Given problem 1:
Answer these questions about the passage on the 2006 LPGA Tour:
(a) Who won the season-ending LPGA Playoffs at The ADT?
(b) Of the 33 events, how many were won by Americans?
(c) What happened to ADT Playoffs points at Major events?
BEGIN Selected passage
The 2006 LPGA Tour was a series of weekly golf tournaments for elite female golfers from around the world, which took place from February through December 2006. The tournaments were sanctioned by the United States-based Ladies Professional Golf Association (LPGA). In 2006, prize money on the LPGA Tour exceeded US$50 million for the first time in the history of the LPGA Tour.

Lorena Ochoa became the first Mexican to top the money list on the LPGA Tour, or any major international golf tour, while Annika Sörenstam held her position as the top ranked player through the whole season. Multi-time major champions Karrie Webb and Se Ri Pak had comeback seasons after fallow periods, each claiming a major championship.

2006 saw a growth in the international presence on the Tour. Of the 33 events, only seven were won by Americans, with Cristie Kerr the only American to win more than once (three times). By contrast, Mexican Lorena Ochoa won six events, Australian Karrie Webb five, Swede Annika Sörenstam three, and nine different South Koreans combined to win 11 events. The season-ending LPGA Playoffs at The ADT was won by Paraguayan Julieta Granada. The other seven finalists in that event featured only two Americans (Paula Creamer and Natalie Gulbis); the others were Ochoa, Webb, Koreans Il Mi Chung and Mi Hyun Kim, and Japanese Ai Miyazato.

For details of what happened in the main tournaments of the year see 2006 in golf.

Tournament schedule and results
 The winner of Major events automatically qualified for the LPGA Playoffs at The ADT. ADT Playoffs points were doubled at Major events.
 The top-20 finishers in Points events earned double ADT Playoffs points.
 The champion of Winner events automatically qualified for LPGA Playoffs at The ADT. Other top-20 finishers earned single ADT Playoffs points.
 The Global Group (pre-determined international events) events were combined to count as one Winner event qualifier, with the player earning the most combined points in these events earning automatic entry to LPGA Playoffs at The ADT. No additional points were awarded.
END Selected passage
Given problem 2: Quote the entries from the line holding "You are a computer-use" through the end of the entries, inclusive, leaving the pictures out of your answer.
BEGIN Working data
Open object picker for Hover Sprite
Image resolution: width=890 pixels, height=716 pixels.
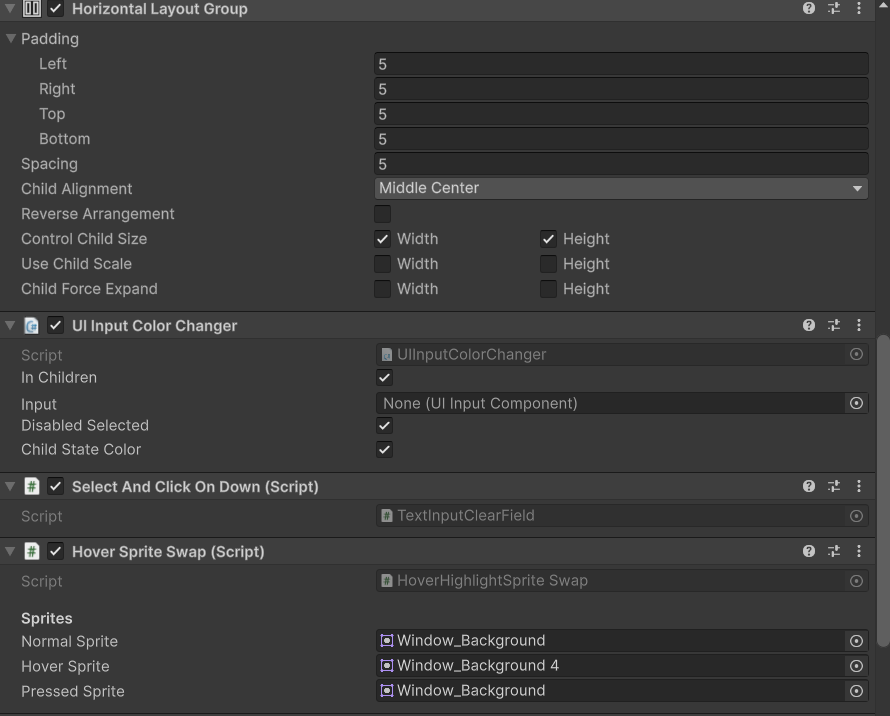(x=856, y=666)
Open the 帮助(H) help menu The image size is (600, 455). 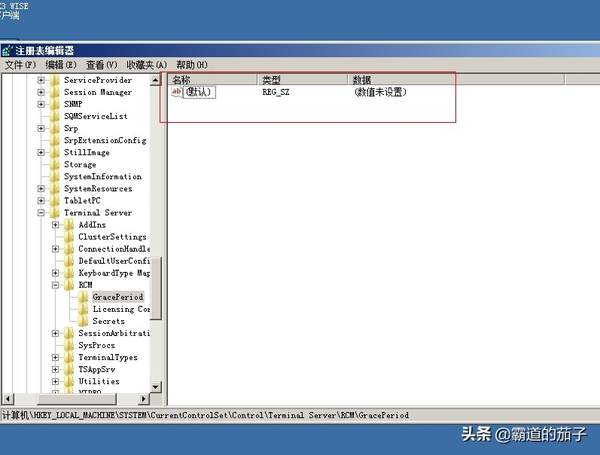pyautogui.click(x=191, y=65)
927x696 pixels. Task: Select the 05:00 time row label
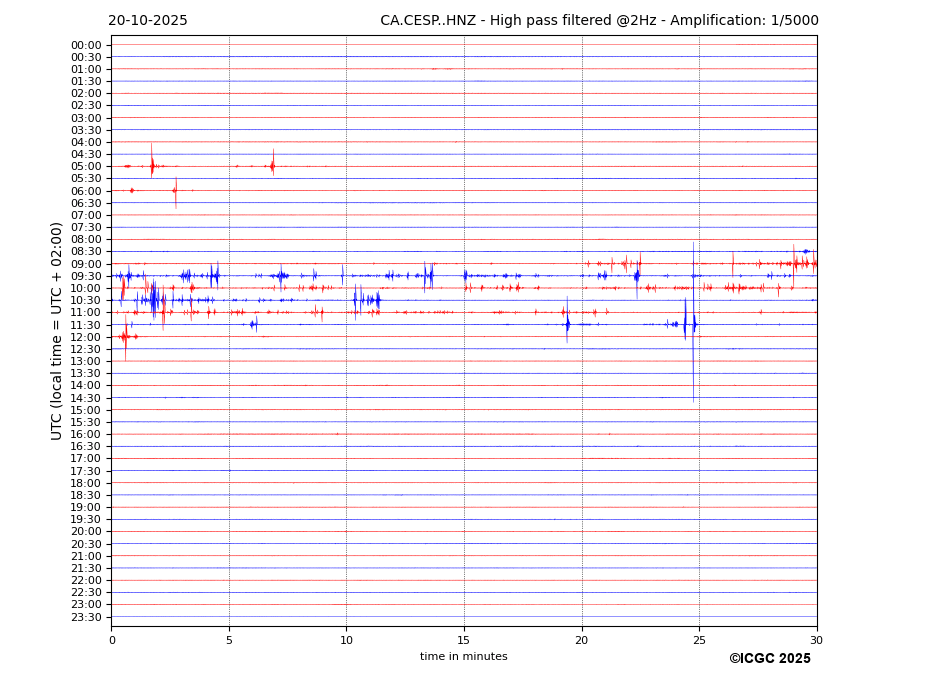click(x=86, y=167)
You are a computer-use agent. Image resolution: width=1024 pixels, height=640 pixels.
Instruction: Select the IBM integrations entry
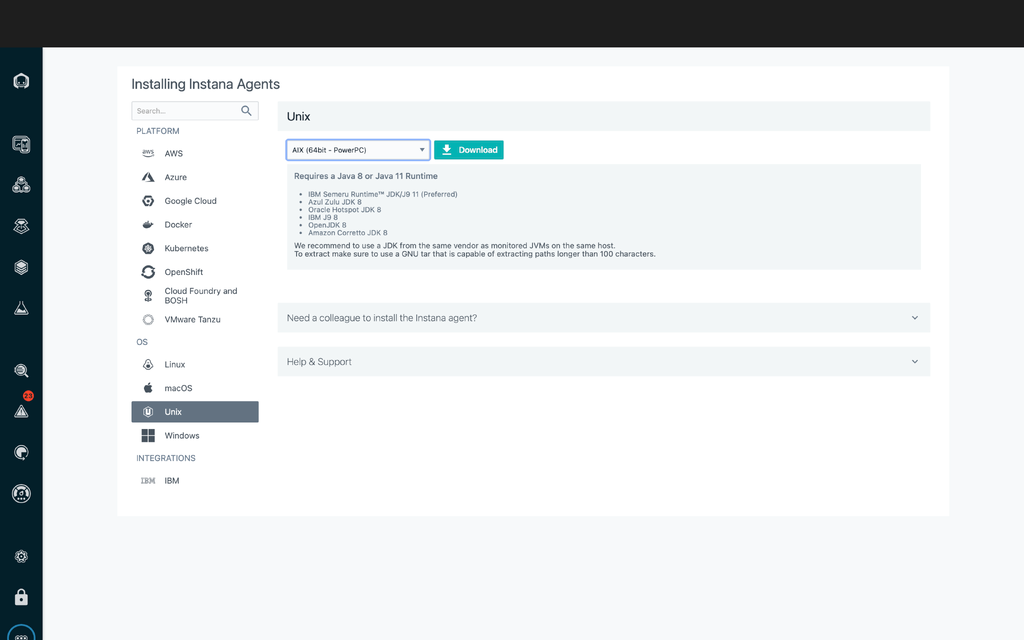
END Working data
Result 1:
(a) Julieta Granada
(b) Seven
(c) They were doubled.

Result 2:
You are a computer-use agent. Image resolution: width=1024 pixels, height=640 pixels.
Instruction: Select the IBM integrations entry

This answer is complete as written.